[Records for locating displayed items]
[start]
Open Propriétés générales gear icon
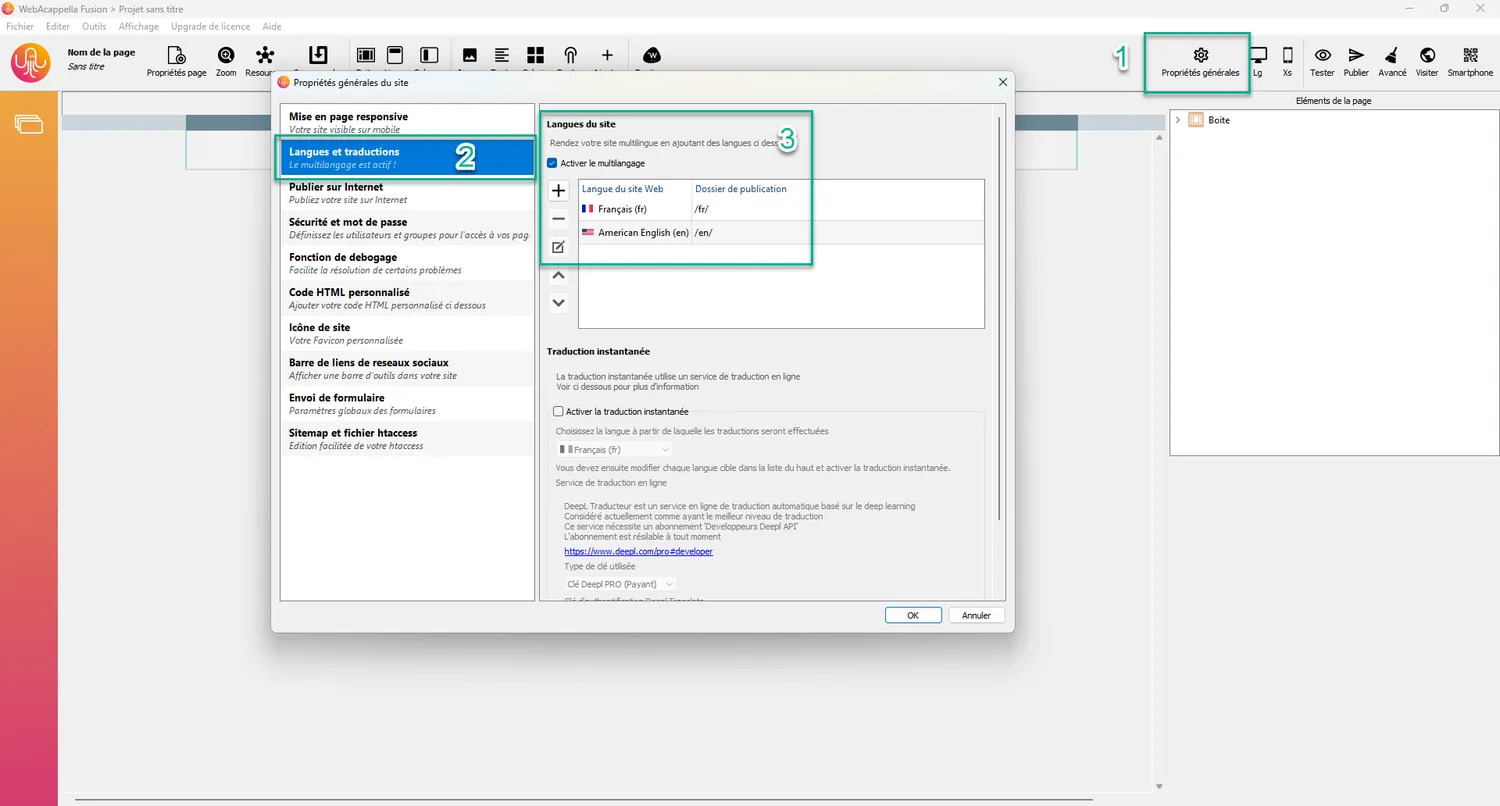[1201, 55]
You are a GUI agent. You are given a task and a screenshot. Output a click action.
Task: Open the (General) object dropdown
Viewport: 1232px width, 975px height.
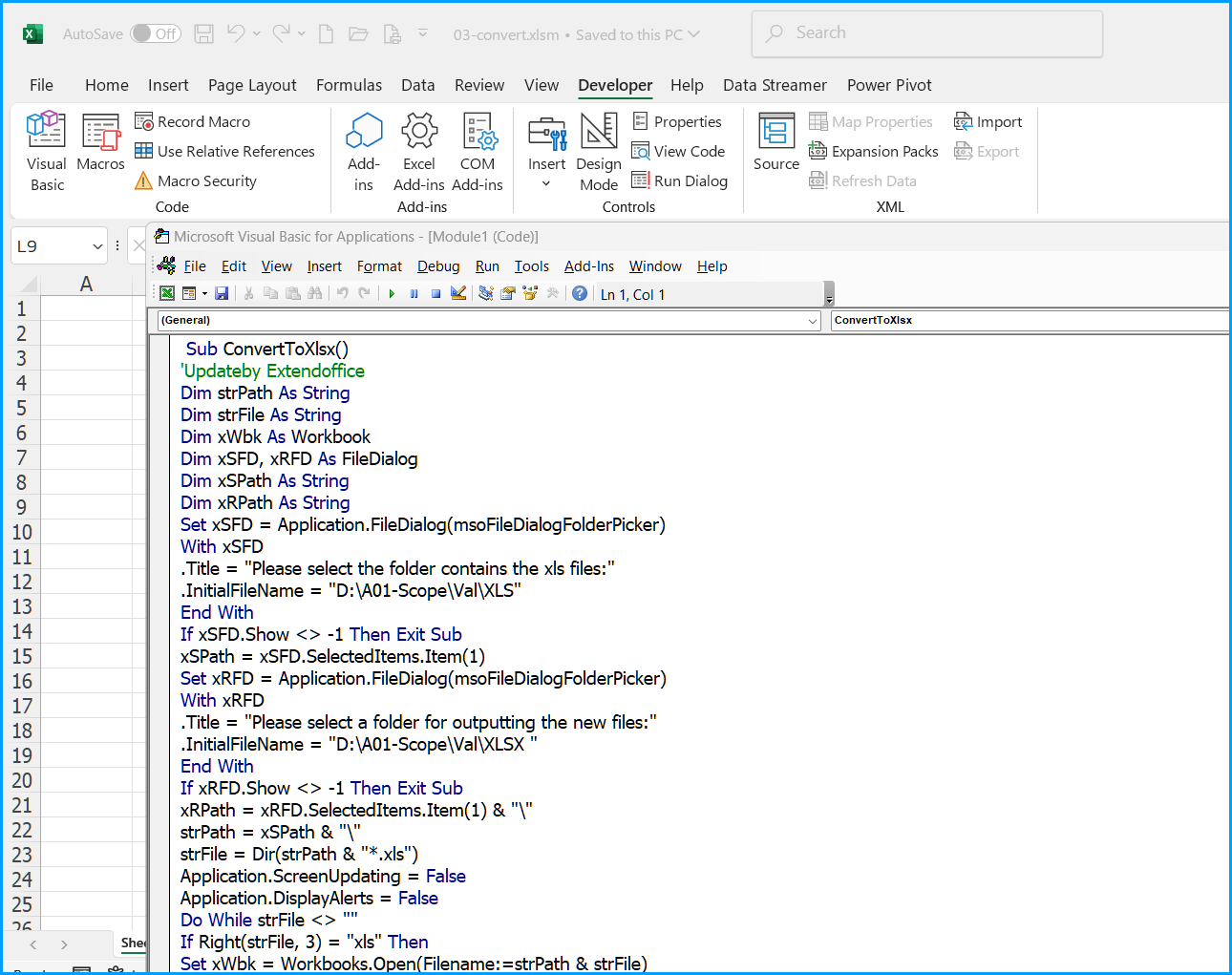[813, 320]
[end]
Quote every line of the listing above word for word, leaving out the pictures.

Open Propriétés générales gear icon
[1201, 55]
You are a GUI agent. You are given a task and a screenshot. Output a click action.
Task: Open the (General) object dropdown
Viewport: 1232px width, 975px height.
[813, 320]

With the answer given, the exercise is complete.